■ **PROMPT A**
In the court opinion, which trial court's ruling is being appealed?

■ **QUOTED PASSAGE**
— start —
Opinion
No. 05-03-01587-CV
Opinion issued May 28, 2004.
On Appeal from the 196th District Court, Hunt County, Texas, Trial Court Cause No. 66, 345.
Reversed and Dismissed in part, Affirmed in part, Remanded in part.
Before Justices MORRIS, WHITTINGTON, and JAMES.
MEMORANDUM OPINION
Hunt County brings this interlocutory appeal of the denial of its plea to the jurisdiction. See Tex. Civ. Prac. Rem. Code Ann. § 51.014(a)(8) (Vernon Supp. 2004). The County brings four issues asserting that its immunity from suit for Dallas, Garland and Northeastern Railroad's causes of action for negligence, nuisance, non-negligent nuisance, and condemnation is not waived by the Texas Tort Claims Act and the Texas Constitution. We reverse the trial court's order in part and render judgment dismissing the Railroad's causes of action for nuisance and negligent nuisance. We affirm the trial court's order denying the plea to the jurisdiction to the Railroad's negligence and inverse condemnation causes of action, and we remand the cause to the trial court for further proceedings.
— end —
Stored items from a collection:
— start —
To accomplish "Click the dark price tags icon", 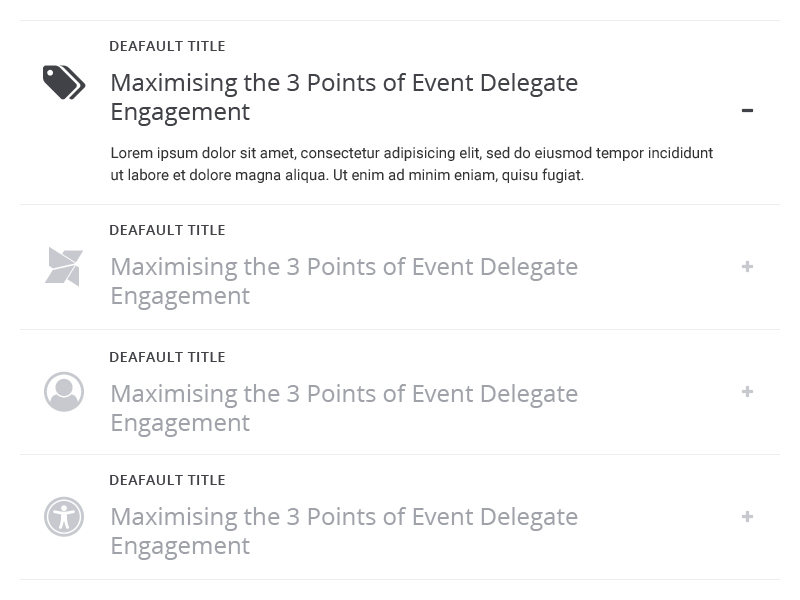I will tap(64, 82).
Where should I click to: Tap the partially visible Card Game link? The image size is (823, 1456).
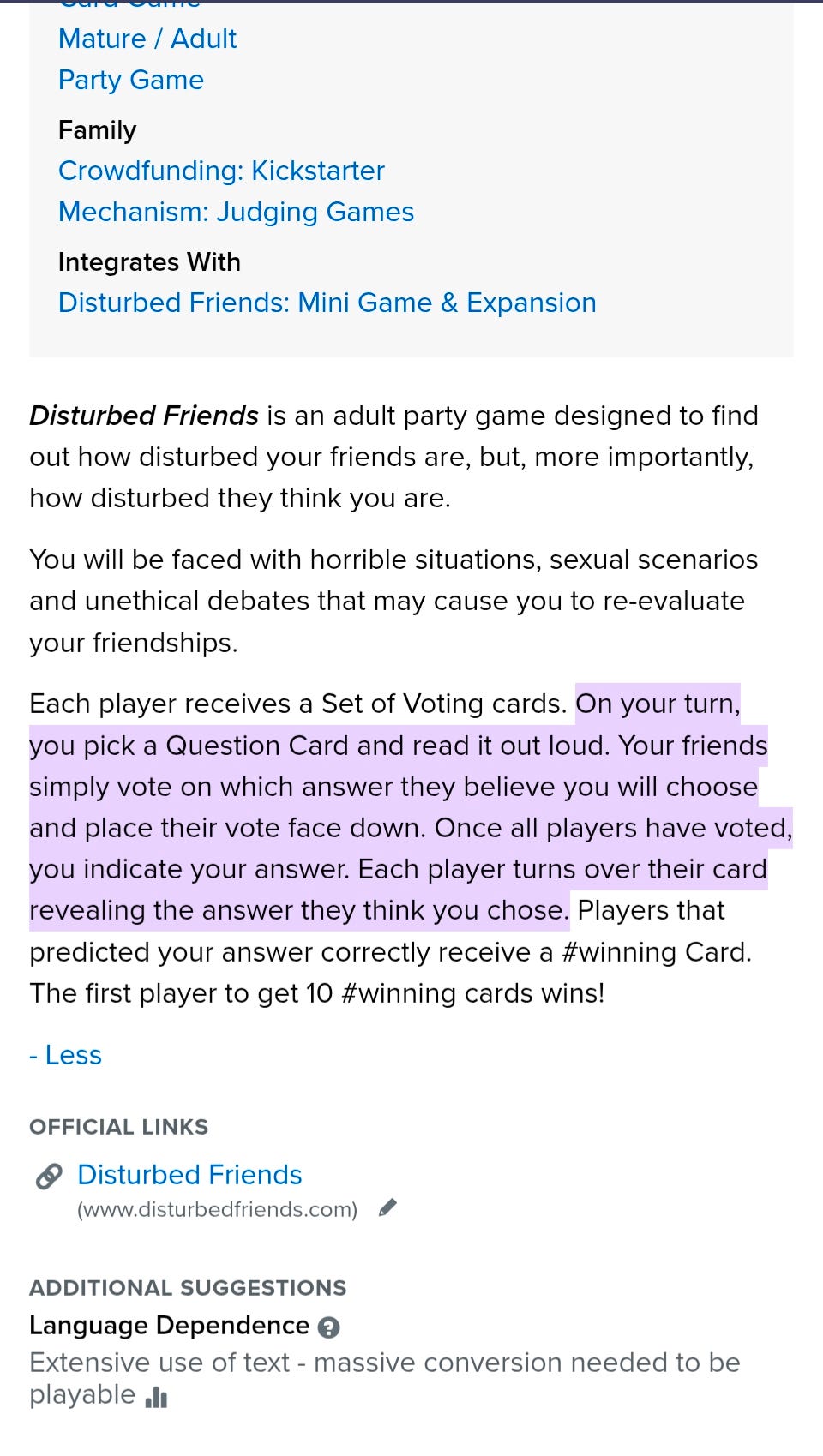pyautogui.click(x=129, y=4)
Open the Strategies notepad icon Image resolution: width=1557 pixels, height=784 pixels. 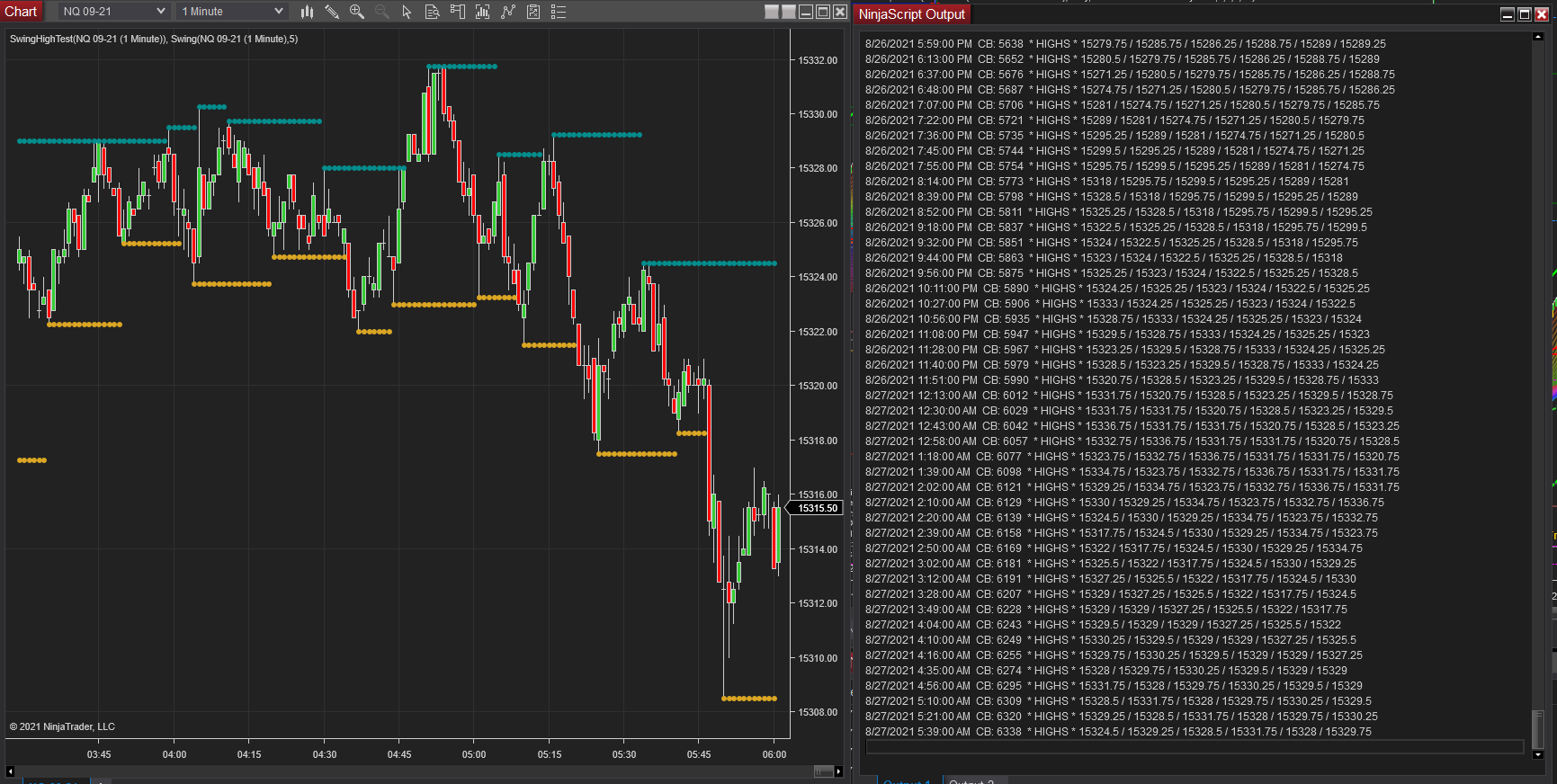point(533,12)
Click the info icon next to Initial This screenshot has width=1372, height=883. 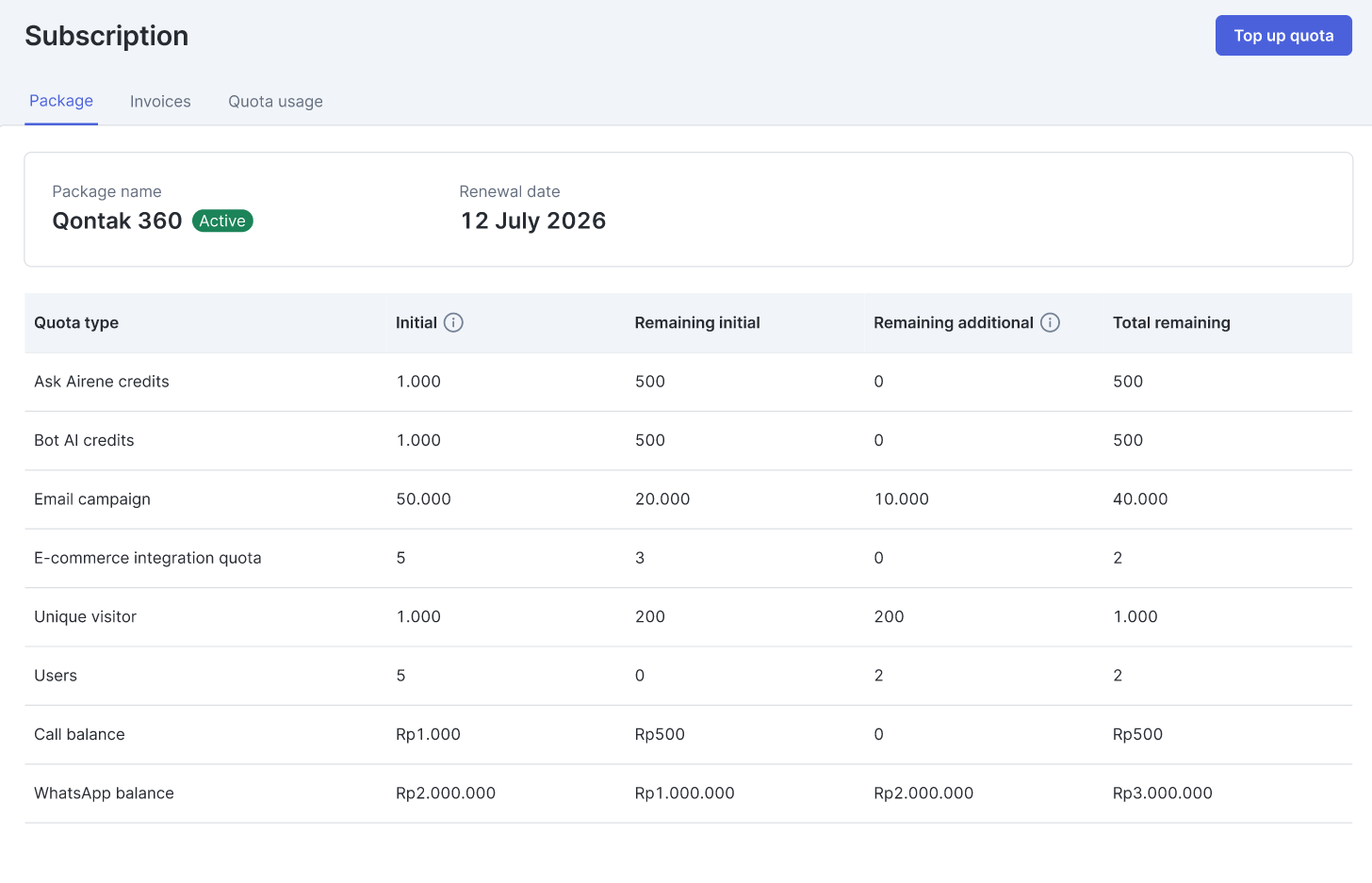pyautogui.click(x=453, y=322)
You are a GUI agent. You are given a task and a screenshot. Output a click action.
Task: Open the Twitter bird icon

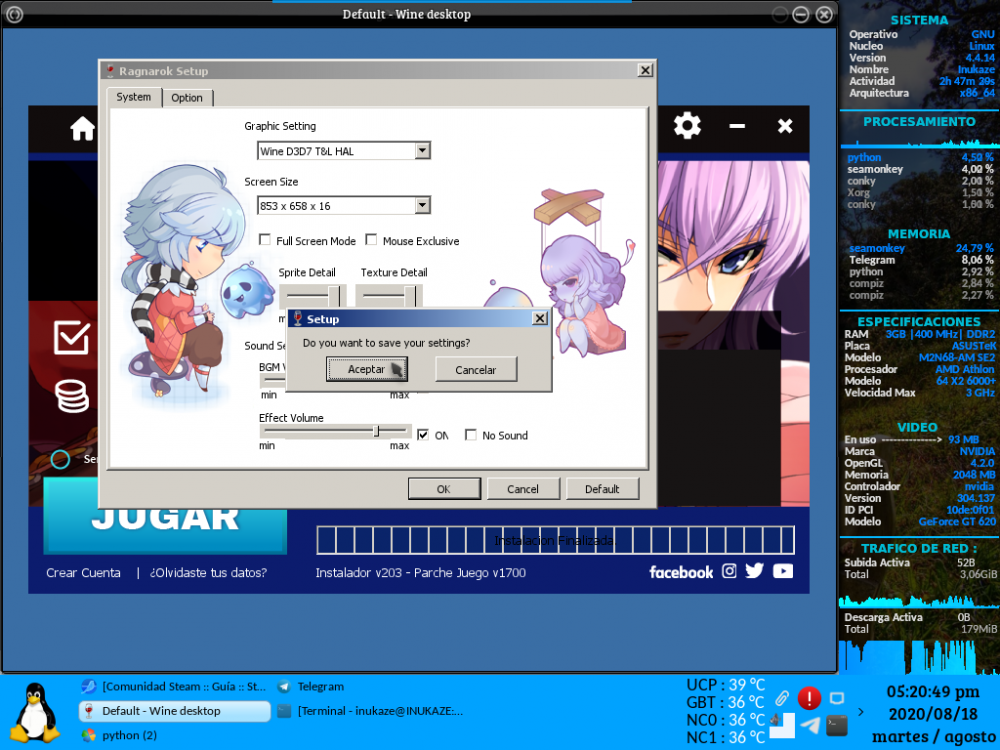click(x=755, y=571)
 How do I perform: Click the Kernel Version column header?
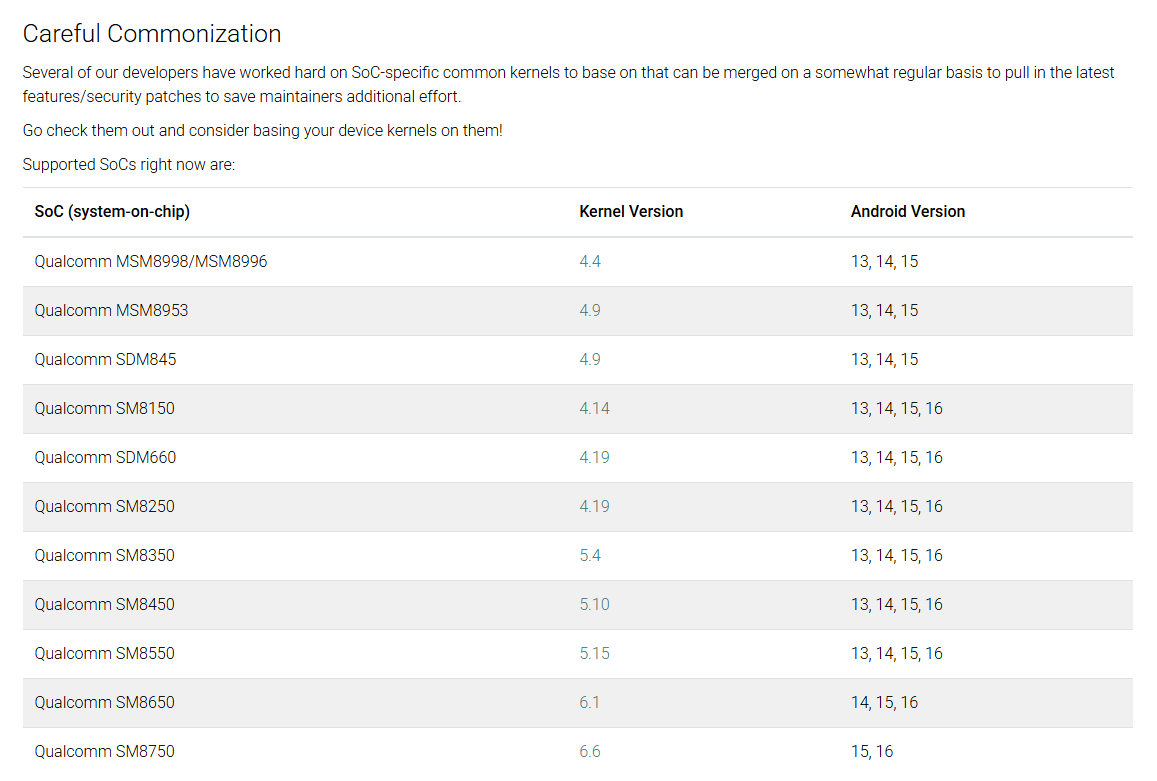tap(631, 212)
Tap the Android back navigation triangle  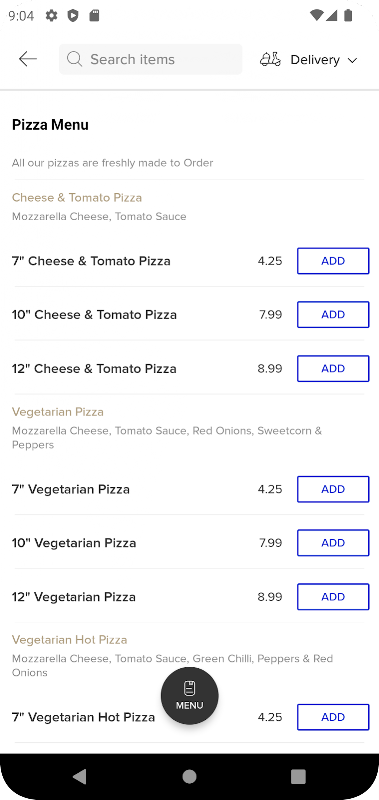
— end —
■ **PROMPT B**
Rewrite the portion of the records that begins with the line containing "You are a GUI" and continues through the end of the records, replacing "Kernel Version" with "Build Number" and leaving everything else unchanged. Omit the pictures.

■ **WRITTEN ANSWER A**
The 196th District Court, Hunt County, Texas.

■ **WRITTEN ANSWER B**
You are a GUI agent. You are given a task and a screenshot. Output a click action.
Task: Open the Twitter bird icon

click(x=755, y=571)
 How do I perform: Click the Build Number column header?
tap(631, 212)
Tap the Android back navigation triangle  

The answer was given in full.